Analysis: The Saints and New Orleans have gone hand in hand for a long time. But the franchise and the city are locked in a loving embrace right now. That’s because the 2009 Saints won the first Super Bowl championship in franchise history and provided one of the best feel-good stories in recent sports history.
New Orleans was so battered by Hurricane Katrina in 2005 that it was unclear for a while if the Saints would even be able to stay there for the long term. As the city was rebuilding, so were the Saints. They hired Sean Payton in 2006 and also signed Brees, a move that has turned out to be one of the best free-agent signings in the history of sports.
It took a few years for Payton and Brees to bring up the level of the rest of the team. But it happened in 2009, with Payton making one of the most critical decisions of his tenure. His offense already was very good, but his defense had struggled. He brought in defensive coordinator Gregg Williams, who changed the entire personality of the defense.
With Sharper playing the role of a ball hawk and defensive end Will Smith having a huge season, the Saints suddenly became a machine at creating turnovers. The offense took care of the rest as the Saints won their first 13 games and ran away with the NFC South.
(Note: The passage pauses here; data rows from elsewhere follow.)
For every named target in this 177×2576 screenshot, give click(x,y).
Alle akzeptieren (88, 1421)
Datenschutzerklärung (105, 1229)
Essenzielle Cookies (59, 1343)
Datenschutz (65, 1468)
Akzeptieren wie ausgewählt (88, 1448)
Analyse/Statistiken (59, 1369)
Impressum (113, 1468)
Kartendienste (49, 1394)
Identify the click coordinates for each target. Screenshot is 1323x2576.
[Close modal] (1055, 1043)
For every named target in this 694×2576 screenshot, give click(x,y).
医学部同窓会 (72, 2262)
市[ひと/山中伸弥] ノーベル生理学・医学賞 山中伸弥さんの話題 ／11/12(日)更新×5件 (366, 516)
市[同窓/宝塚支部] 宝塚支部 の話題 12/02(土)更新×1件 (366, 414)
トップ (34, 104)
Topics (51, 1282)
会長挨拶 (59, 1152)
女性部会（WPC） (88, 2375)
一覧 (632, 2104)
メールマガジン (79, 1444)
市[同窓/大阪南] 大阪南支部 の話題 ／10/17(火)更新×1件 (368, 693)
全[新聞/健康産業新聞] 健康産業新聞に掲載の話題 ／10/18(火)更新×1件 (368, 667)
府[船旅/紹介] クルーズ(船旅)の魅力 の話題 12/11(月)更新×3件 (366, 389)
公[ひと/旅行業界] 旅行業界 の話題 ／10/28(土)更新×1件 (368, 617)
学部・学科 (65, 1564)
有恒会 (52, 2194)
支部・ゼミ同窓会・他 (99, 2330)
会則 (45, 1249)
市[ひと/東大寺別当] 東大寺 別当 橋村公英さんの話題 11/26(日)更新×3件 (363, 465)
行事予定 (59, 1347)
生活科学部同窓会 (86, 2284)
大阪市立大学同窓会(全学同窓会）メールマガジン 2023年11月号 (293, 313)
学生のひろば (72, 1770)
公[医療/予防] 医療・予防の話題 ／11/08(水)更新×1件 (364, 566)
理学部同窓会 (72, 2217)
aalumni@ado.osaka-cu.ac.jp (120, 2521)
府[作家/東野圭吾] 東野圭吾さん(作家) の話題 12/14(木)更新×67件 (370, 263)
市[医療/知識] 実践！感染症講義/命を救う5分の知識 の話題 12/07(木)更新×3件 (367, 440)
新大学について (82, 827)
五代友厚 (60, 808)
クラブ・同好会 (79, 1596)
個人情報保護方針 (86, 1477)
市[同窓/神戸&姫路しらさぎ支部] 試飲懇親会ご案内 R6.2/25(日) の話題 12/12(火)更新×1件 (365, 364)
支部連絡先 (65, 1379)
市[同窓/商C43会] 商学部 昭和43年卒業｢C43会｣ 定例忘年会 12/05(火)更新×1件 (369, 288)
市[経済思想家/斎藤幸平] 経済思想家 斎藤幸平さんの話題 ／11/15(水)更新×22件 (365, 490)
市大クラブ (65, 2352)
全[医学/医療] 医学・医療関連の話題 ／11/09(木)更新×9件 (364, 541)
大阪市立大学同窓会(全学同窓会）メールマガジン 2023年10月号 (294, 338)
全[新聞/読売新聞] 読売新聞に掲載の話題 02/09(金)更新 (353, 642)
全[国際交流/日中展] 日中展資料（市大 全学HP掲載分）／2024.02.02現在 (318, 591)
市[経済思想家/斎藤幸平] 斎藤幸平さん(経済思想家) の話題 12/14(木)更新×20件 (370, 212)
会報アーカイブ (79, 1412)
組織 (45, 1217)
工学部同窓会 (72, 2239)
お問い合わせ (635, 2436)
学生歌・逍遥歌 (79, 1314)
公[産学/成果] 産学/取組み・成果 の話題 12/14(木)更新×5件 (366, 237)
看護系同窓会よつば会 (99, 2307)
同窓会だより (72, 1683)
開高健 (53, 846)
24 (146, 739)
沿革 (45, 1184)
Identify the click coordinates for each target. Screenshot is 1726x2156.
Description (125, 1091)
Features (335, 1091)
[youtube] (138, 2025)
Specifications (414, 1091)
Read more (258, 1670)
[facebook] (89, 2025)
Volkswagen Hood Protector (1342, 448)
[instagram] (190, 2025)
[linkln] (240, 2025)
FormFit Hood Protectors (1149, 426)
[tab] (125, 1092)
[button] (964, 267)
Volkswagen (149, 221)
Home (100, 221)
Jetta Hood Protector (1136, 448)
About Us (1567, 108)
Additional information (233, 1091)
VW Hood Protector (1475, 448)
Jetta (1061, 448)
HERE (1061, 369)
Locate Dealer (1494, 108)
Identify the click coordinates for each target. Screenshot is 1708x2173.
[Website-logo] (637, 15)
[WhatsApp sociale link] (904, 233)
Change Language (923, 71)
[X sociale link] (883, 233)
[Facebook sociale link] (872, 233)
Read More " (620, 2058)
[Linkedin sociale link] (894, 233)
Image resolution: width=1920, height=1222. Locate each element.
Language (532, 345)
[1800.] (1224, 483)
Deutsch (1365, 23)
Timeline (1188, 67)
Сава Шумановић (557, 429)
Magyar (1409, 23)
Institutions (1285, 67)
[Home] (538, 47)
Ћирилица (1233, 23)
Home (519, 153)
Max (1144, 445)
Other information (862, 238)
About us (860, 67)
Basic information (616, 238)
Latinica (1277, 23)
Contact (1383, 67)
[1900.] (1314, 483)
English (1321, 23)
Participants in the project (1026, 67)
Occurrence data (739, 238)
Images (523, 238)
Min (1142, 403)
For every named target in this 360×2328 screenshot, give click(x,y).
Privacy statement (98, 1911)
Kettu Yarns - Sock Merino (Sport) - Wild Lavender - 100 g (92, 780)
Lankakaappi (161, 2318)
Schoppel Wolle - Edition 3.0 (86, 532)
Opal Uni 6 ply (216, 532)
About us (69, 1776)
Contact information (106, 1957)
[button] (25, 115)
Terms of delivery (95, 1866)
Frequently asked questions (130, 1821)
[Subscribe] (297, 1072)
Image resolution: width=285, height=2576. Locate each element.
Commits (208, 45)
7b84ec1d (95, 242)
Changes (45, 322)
Injuries caused a little slump at the end and the Saints lost their final three games. Payton later admitted in his book that it was “crisis time," but you never really got that sense from the Saints at the time. Payton handled the situation masterfully, using the bye to get his team healthy, rested and ready, and the home-field advantage played a key role in playoff victories against Arizona and Minnesota.
The Super Bowl turned out to be a showcase for Payton’s bold coaching style. His decision to open the second half with an onside kick was successful in catching the Colts off guard. It gave the Saints control of the game and probably was the biggest play in franchise history.
Most impressive win: It seemed as if the Saints were playing big games every week as the season went on. But none was bigger than a 38-17 victory against New England on "Monday Night Football" in Week 12. Once and for all, that sent a message that the Saints were a legitimate force.
Research room: The Saints were so dominant early on that they never trailed in their first five games. They didn’t fall behind an opponent until Oct. 25 at Miami and that opened the door for a series of comebacks.
1987: After a miserable early history for the franchise, coach Jim Mora and general manager Jim Finks put together a team that recorded New Orleans’ first winning season. That paved the way for the Saints to make the playoffs four times in the Mora era.
2000: The Mike Ditka era was a disaster, but rookie coach Jim Haslett came in and took the Saints to the playoffs in his first season. He also did something Mora never did. He won a playoff game.
2006: The arrival of Payton and Brees, combined with the re-opening of the Superdome, gave the Saints a huge emotional lift. They rode that all the way to the NFC Championship Game.